Weekly Digest #80: Resources for Teaching about Racism and Bias, Part 2
This digest is Part 2 of a series of resources helping teachers teach and facilitate discussion about racism and bias. Read part 1 here.
This week, we provide 5 resources related to teaching about race and bias. Some of these might be more realistic than others to actually implement in your classrooms - but all provide interesting food for thought.
1) Lesson of a Lifetime by Stephen G. Bloom
This might be a "don't try this at home" exercise; it's certainly quite controversial. It involves creating a false racial divide according to eye color, and demonstrates the power of in groups and out groups, and how quickly allegiances and stereotypes can form. You can find many more details about the exercise and its implications on this website.
2) First Encounters With Race and Racism: Teaching Ideas for Classroom Conversations by Jinnie Spiegler
This new piece includes many excellent concrete suggestions for activities to promote discussions about race in the classroom, including videos and articles with specific discussion questions, as well as writing, drawing, and sharing activities.

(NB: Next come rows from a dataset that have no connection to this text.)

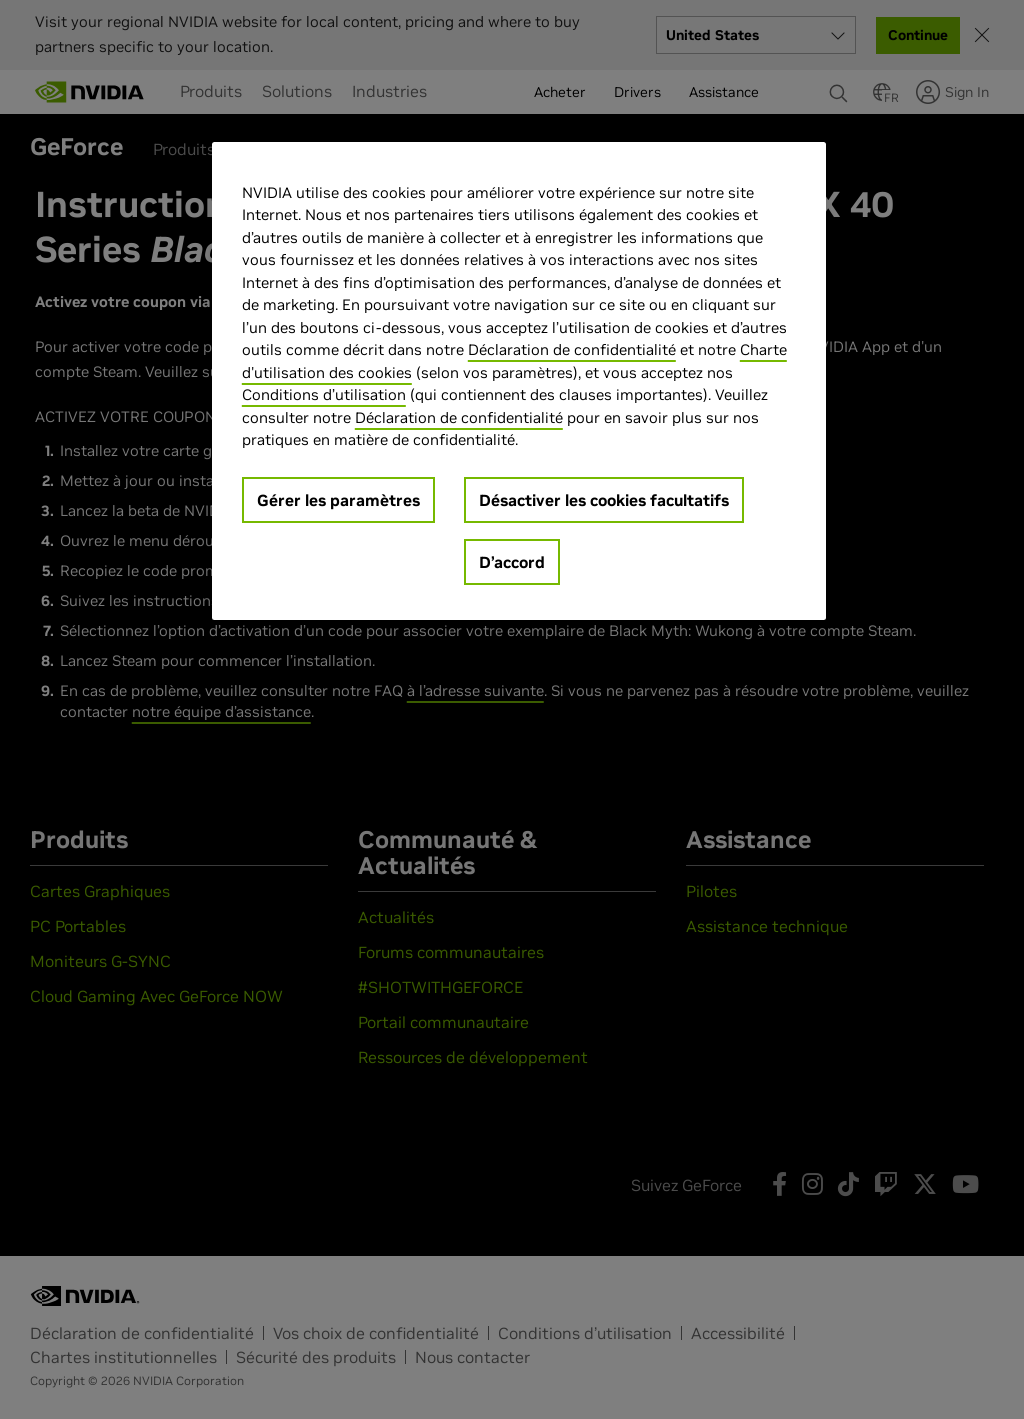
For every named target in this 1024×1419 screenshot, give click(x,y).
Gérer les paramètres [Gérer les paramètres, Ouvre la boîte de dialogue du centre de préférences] (338, 500)
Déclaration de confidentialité (572, 349)
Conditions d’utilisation (324, 394)
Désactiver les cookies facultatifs (604, 500)
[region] (519, 381)
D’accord (512, 562)
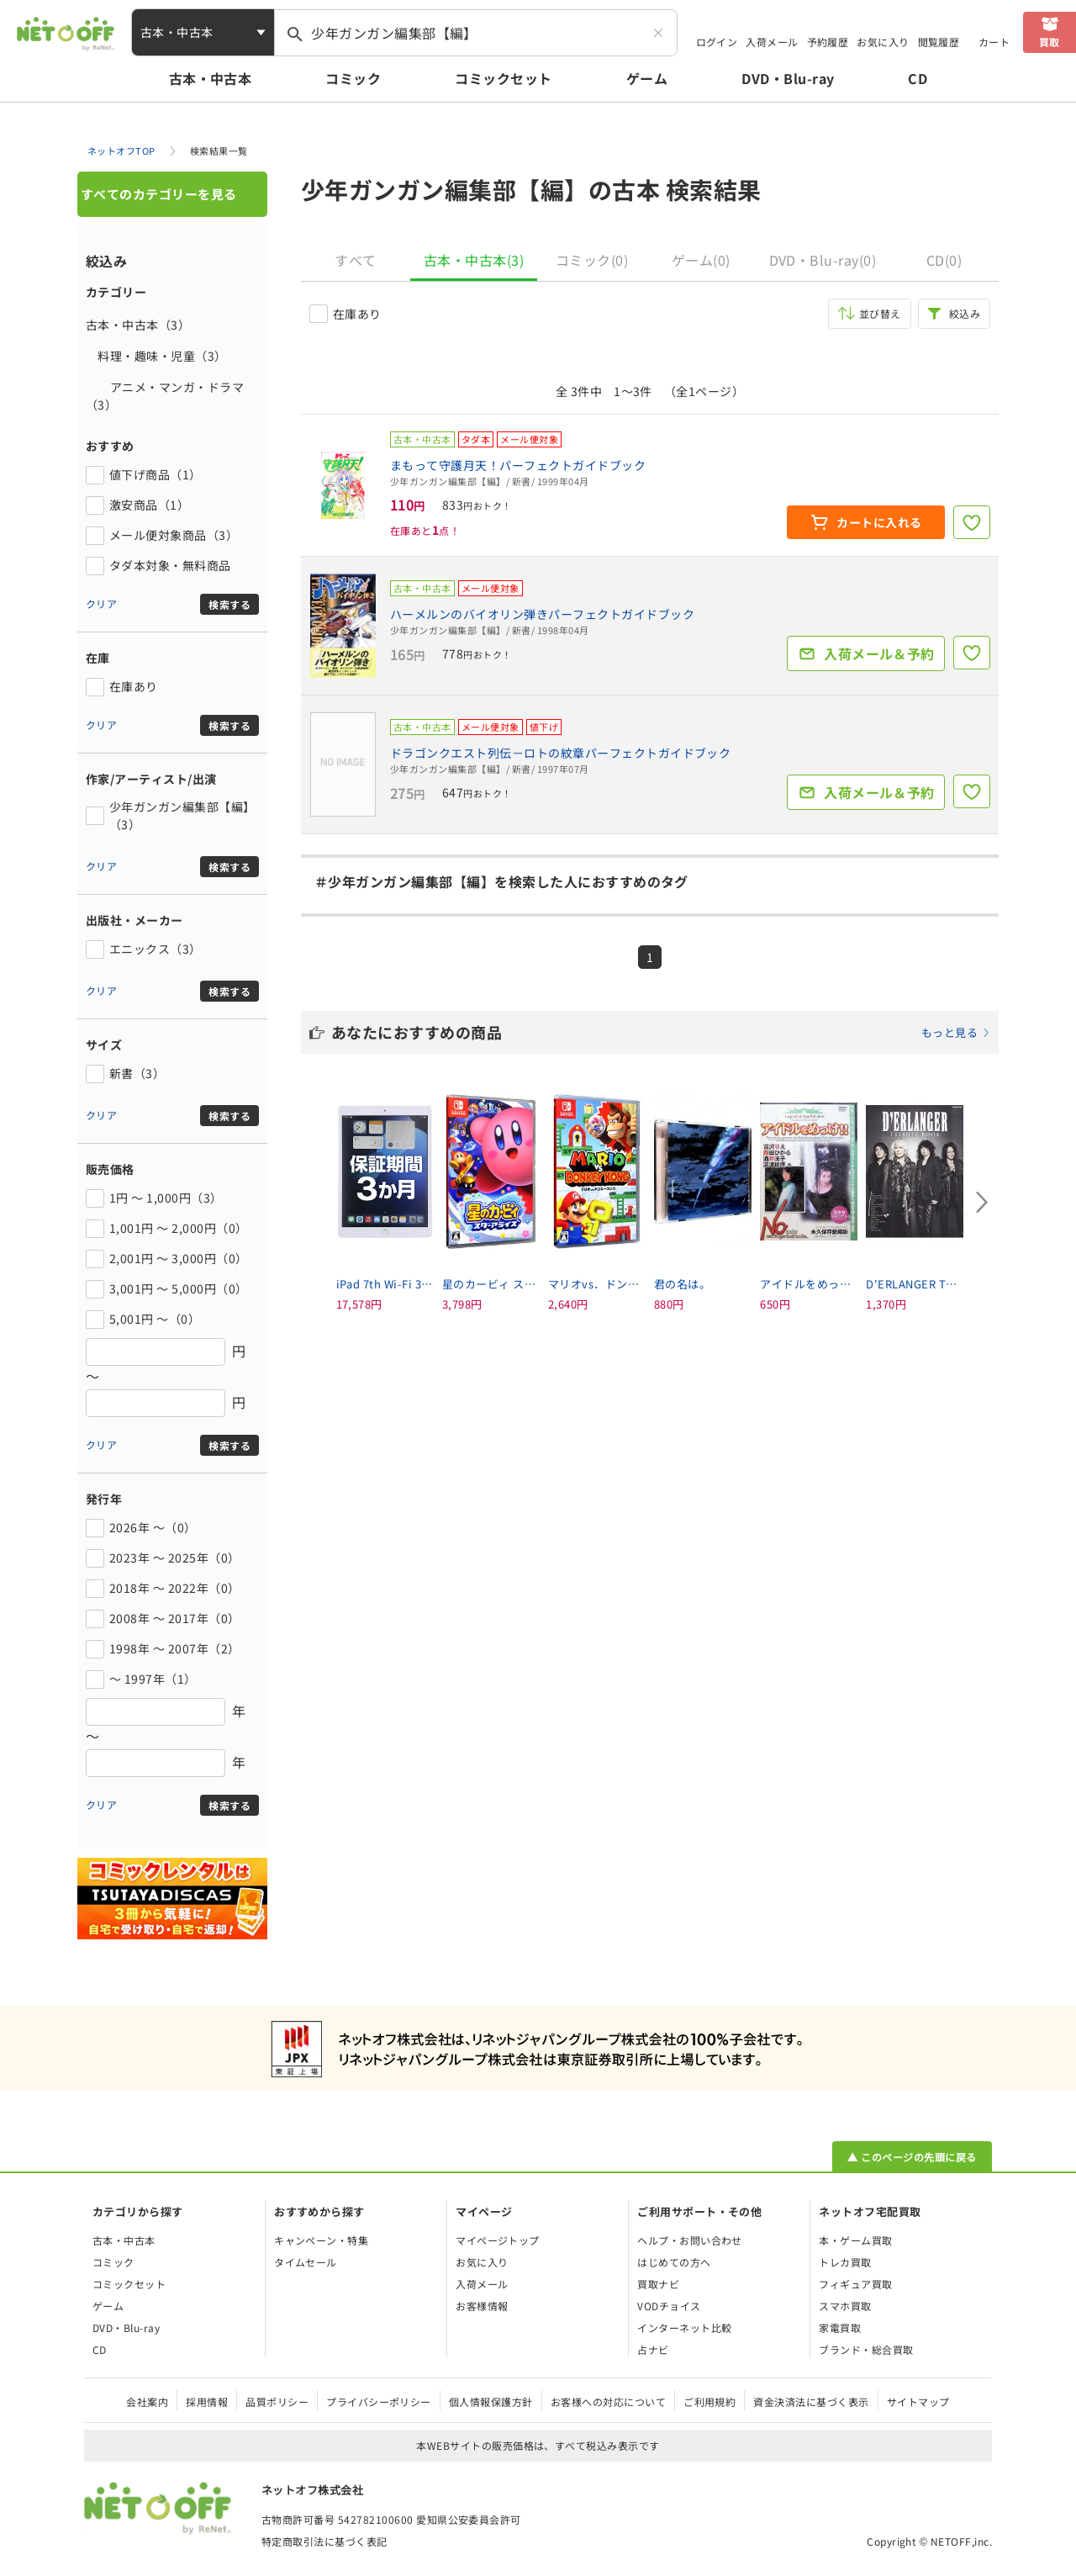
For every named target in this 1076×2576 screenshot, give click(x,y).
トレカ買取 (845, 2262)
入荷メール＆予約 (879, 653)
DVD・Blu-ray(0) (823, 260)
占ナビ (652, 2349)
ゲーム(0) (701, 260)
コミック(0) (592, 260)
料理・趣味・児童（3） (156, 355)
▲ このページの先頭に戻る (911, 2157)
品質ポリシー (277, 2401)
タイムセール (305, 2262)
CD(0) (944, 260)
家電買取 (840, 2327)
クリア (101, 603)
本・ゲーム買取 (855, 2240)
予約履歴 (828, 41)
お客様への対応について (608, 2401)
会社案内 (147, 2401)
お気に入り (883, 41)
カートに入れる (878, 522)
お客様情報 (482, 2305)
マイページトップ (498, 2240)
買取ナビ (658, 2284)
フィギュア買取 (855, 2284)
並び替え (880, 313)
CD (917, 78)
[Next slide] (982, 1201)
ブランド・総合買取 (866, 2349)
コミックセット (503, 78)
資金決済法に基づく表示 (810, 2401)
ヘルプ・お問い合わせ (689, 2240)
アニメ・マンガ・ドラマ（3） (165, 395)
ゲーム (646, 78)
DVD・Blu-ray (787, 78)
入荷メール (772, 41)
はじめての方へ (673, 2262)
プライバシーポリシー (378, 2401)
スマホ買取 (845, 2305)
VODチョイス (668, 2305)
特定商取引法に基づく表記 (324, 2541)
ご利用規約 (709, 2401)
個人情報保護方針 (491, 2401)
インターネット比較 (684, 2327)
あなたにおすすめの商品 (660, 1032)
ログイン (717, 41)
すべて (355, 260)
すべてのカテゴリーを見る (159, 194)
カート (994, 41)
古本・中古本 (210, 78)
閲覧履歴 (939, 41)
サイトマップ (918, 2401)
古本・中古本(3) (474, 260)
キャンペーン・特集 (321, 2240)
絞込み (964, 313)
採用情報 (207, 2401)
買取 (1049, 41)
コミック (353, 78)
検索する (229, 604)
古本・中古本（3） (138, 324)
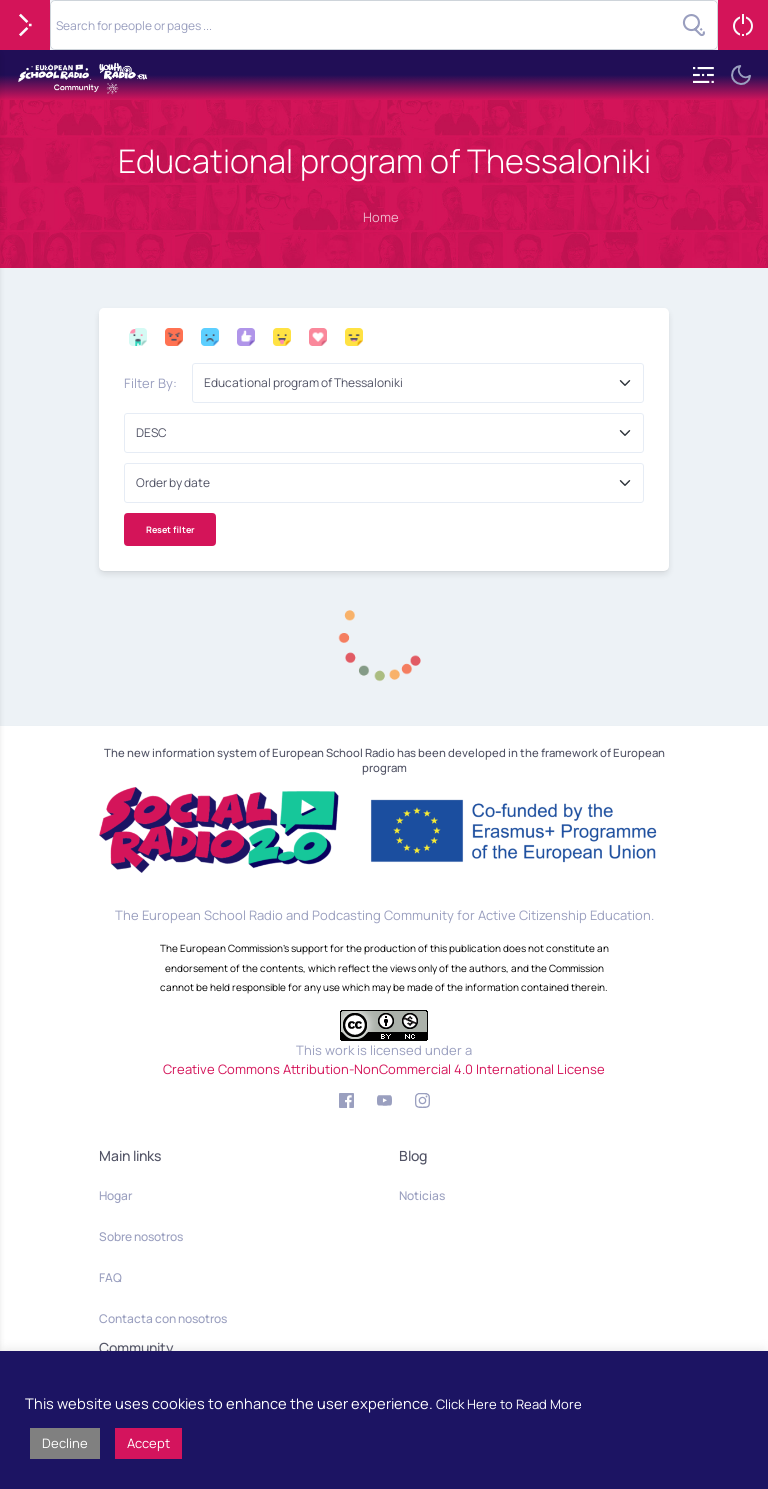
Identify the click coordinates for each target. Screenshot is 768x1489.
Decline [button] (65, 1443)
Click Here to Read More (509, 1404)
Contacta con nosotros (163, 1318)
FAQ (110, 1277)
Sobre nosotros (141, 1236)
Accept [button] (148, 1443)
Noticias (422, 1195)
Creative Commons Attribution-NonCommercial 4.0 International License (384, 1069)
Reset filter (170, 529)
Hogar (115, 1195)
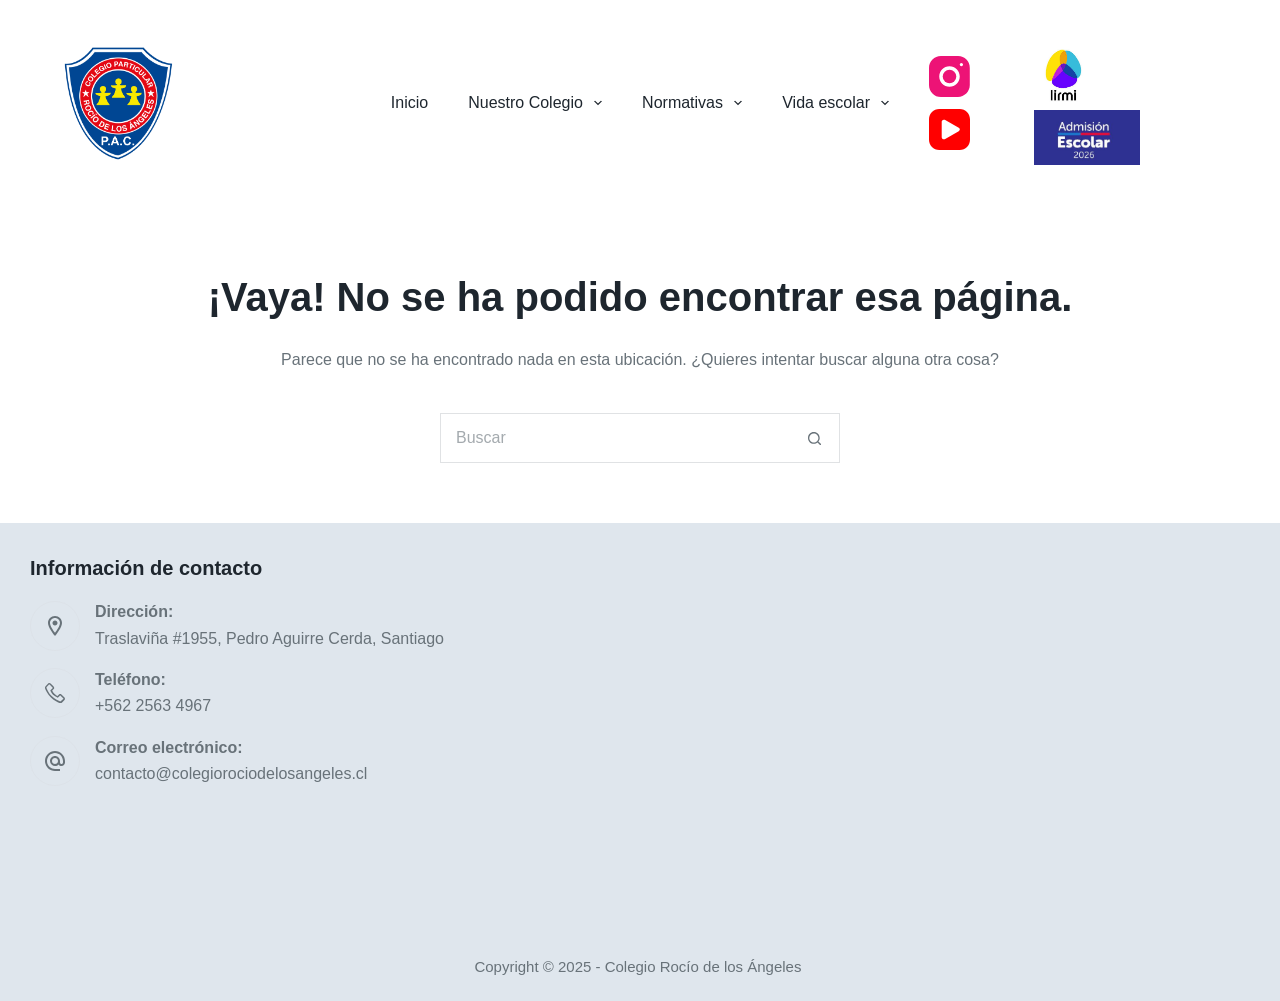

3) Ten Teacher Recommendations in Facilitating Conversations About Race in the Classroom by H. Richard Milner IV
This post from Harvard Education Publishing outlines ways in which teachers can make room for and facilitate conversations about race - right from the beginning of the academic year. Ideas include identifying and centralizing evidence from multiple viewpoints, and engaging with a large range of educational stakeholders on the topic of race.
4) Making it Meaningful: Interrupting Biased Comments in the Classroom by Rosalind Wiseman
Sometimes, as teachers we are put in a position where a student has said something inappropriate and we have to strike the right balance between correcting them and shaming them. This article tells you how to do that with skill and grace.
5) 10 Tips for Raising “Woke” Children by Tatiana M. F. Cruz, Ph.D
Though this guide was written primarily for parents, it includes many useful tips that could also apply to the classroom, such as working on understanding one's own biases, ensuring representation, and encouraging critical thinking.